Child Sense: When an older sibling is at camp

Priscilla J. Dunstan

Parents often underestimate the anxiety and loneliness a younger sibling has when an older sibling goes off to camp. Young children don’t have a concrete understanding of time, and their immaturity makes it hard for them to believe their sibling’s absence is temporary. Keep them busy, do something special, and use this time to connect with your younger child.

Tactile children will feel the loss of a playmate keenly. Not having another person to play ball with, wrestle or build pillow forts can make them feel very lonely. It is important during this time that you arrange playdates or invite relatives to stay, providing opportunities to continue doing the fun, physical things they used to do. If your community center offers short { day camps, these can be wonderful for younger children, as it gives them the camp experience in an appropriate time frame. Tactile children can tend to act out as they start to miss their sibling, which usually takes the form of throwing things, pushing and more than usual tantrums. Use this opportunity to teach them to talk about what they are feeling, rather than physically showing their frustration.

Auditory children will notice how quiet the home has become and can feel unsettled when their older sibling goes to camp. The general noise in the house, music, TV and chatter at meal times is noticeably different with one less person. Your child will tend to become more whiney and noisy as they subconsciously try to fill up their auditory space. Fortunately, you can take control of this aspect, by being proactive in the sound you create. Take extra care to talk more to your child, play favorite music in the background, and try keeping an auditory diary, which can be either sent to their sibling at camp or played on return. This gives your auditory child an outlet to talk to their sibling even if one sided, and can contain music, video, friends’ well wishes or even just a brief “hello” from everyone at dinner. Of course, if you do get that special phone call from your camper, be sure to let your auditory child have a quick chat.

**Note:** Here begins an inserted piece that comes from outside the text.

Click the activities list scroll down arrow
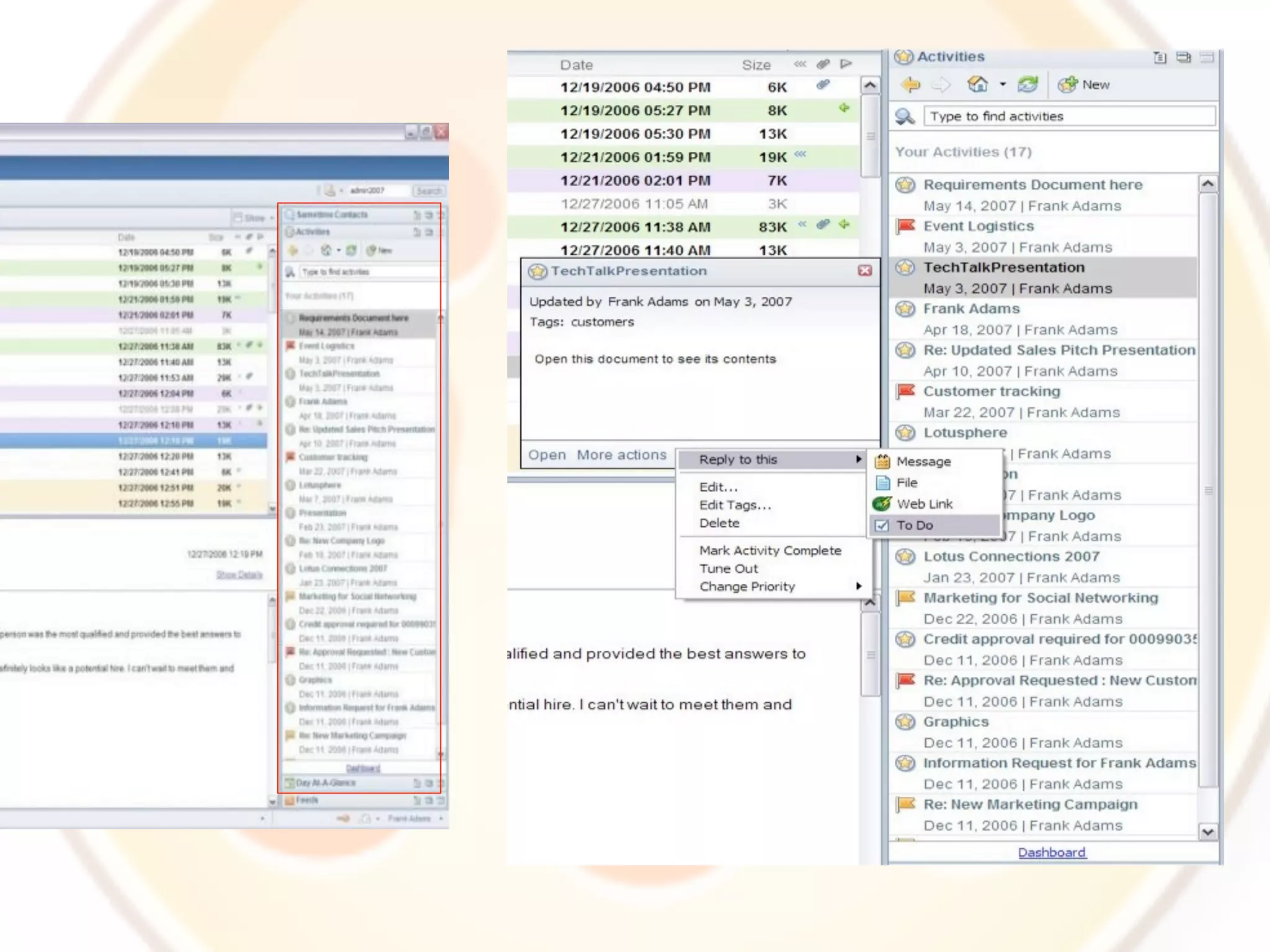 [1207, 832]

Taste and smell children will be quietly torn when their sibling goes away to camp. One part hopes the camper is having a wonderful time, while the other just wants the sibling back home. They will be unsure of how to express their feelings, as they will not want anyone else to feel bad. This is a perfect opportunity to teach them that having these confusing feelings is normal, and that expressing them with kindness is OK. Keeping these children busy is a must, so organize playdates, or give them extra responsibilities – maybe looking after a friend’s pet. You might also start planning how to welcome the sibling home – perhaps a party, with hand-drawn invites, handmade decorations and special foods that need practice preparation. The activities will make them feel better and more positive, as well as giving them crafts to do when things get quiet.

Showing your visual child pictures of where their sibling is and what activities they are doing will help them get an idea of what is going on. Visual children do not tend to be emotional, so they will understand that this is what happens when you get older. Dressing it up as a rite of passage will work wonders, and having them attend a small camp of their own, even if it is at home, will also help. They will get a lot of enjoyment from writing and receiving letters, and this can be a good way to have them start or practice their reading and writing. Giving them a cheap camera is also a fun idea, where they can start to keep a visual diary, and be able to show their sibling what they did while they were away.

Of course, you’ll be missing your camper too, so remember to find your own soothing activities too. Your child will be most comforted by your attitude about the sibling away at camp.